You can find some information at
I've looked at private email from that time and I was pointed to this
sentence in GCC's manual, which says the opposite:
"Note that in the C++11 memory model, fences (e.g.,
‘__atomic_thread_fence’) take effect in combination with other
atomic operations on specific memory locations (e.g., atomic loads);
operations on specific memory locations do not necessarily affect
other operations in the same way."
Basically, the __atomic fences are essentially a way to break up a
non-relaxed atomic access into a relaxed atomic access and the
ordering-constraining fence. According to those emails, atomic
load-acquires and store-releases can provide synchronization for plain
loads and stores (not just for relaxed atomic loads and stores).
However, an atomic thread fence cannot do this.

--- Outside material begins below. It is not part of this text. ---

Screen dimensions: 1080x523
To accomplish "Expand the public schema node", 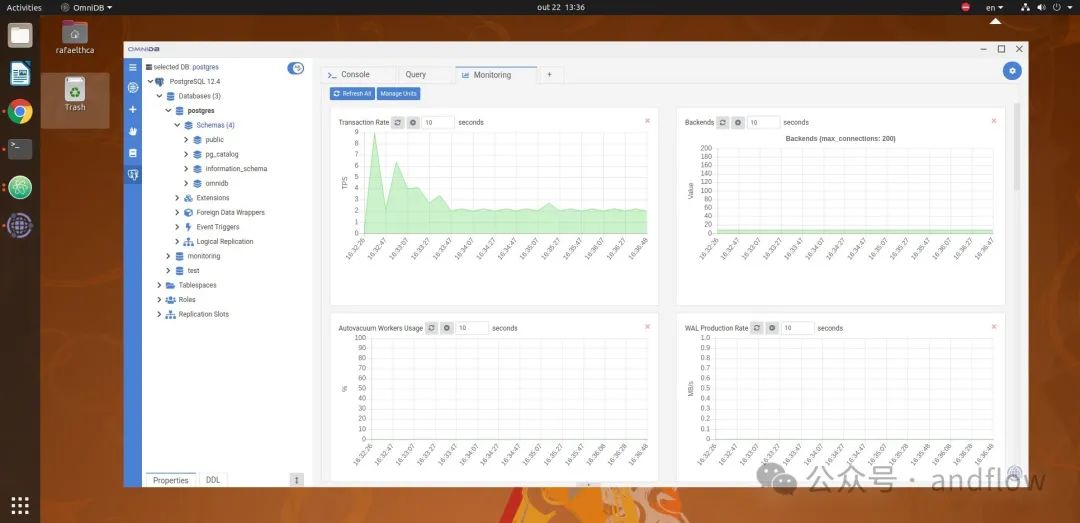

>> In the GCC implementation, atomic operations (even relaxed ones) access
>> memory as if the pointer was volatile. By doing this, GCC can remove
>> the acquire and release fences altogether on TSO architectures. We
>> actually observed a case where the compiler subsequently inverted the
>> order of two writes around a smp_wmb().
> That is a GCC bug in that case. GCC should remove smp_wmb() only after
> the optimization passes have run in the codegen phase. Can you please
> point me to the mailing list thread/bug where this was discovered? Or
> is it easily reproducible with reverting that patch? In that case, the
> location of the bug will be helpful to analyse this further.
It depends on the compiler you're using. With some luck, reverting the
patch will cause accesses across smp_wmb() or smp_rmb() to get
reordered. In our case it was in thread-pool.c; Kevin Wolf did the
>> In principle it could do the same on architectures that are sequentially
>> consistent; even if none exists in practice, keeping the barriers for
>> smp_mb() is consistent with the other barriers.
> I understand one barrier(), but having two on both sides seems
> unnecessary. I would prefer we clean up and have just one. Although, I
> think it is just an annoyance since performance wise there is no
> difference. Two consecutive barrier()'s should behave just like one.
Yes, this is okay to change.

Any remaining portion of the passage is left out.